Data for analysis Block Start

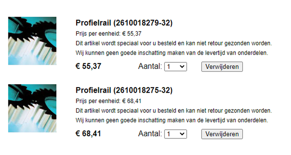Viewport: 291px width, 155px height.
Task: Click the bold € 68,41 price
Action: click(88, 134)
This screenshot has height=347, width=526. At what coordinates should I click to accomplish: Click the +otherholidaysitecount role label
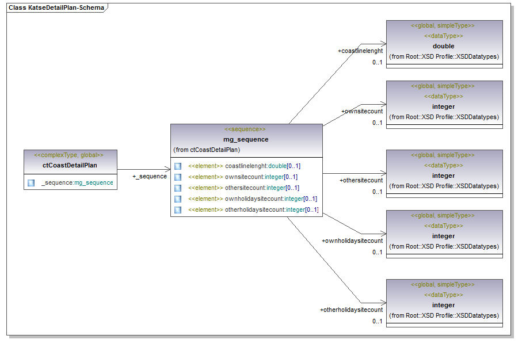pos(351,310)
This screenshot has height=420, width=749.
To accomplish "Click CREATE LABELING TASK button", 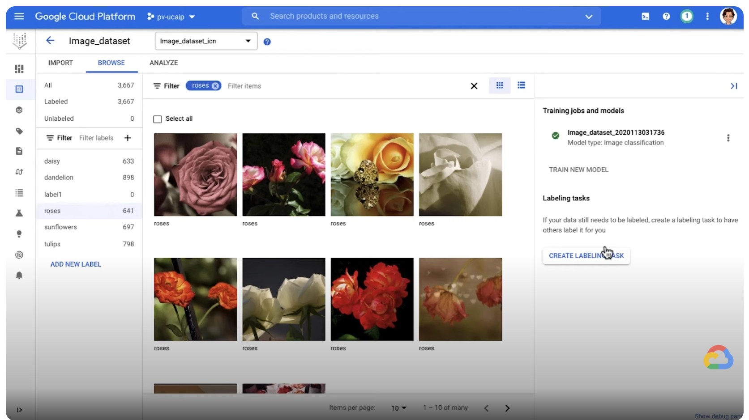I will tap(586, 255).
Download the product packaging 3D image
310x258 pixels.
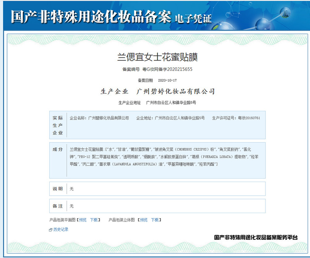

Data for analysis Block End

● **Your assignment**:
Transcribe exactly the span of lines from the line holding "Download the product packaging 3D image" through the last line above, both included. Pictures stay out.

● **Result of this exercise**:
Download the product packaging 3D image
310x258 pixels.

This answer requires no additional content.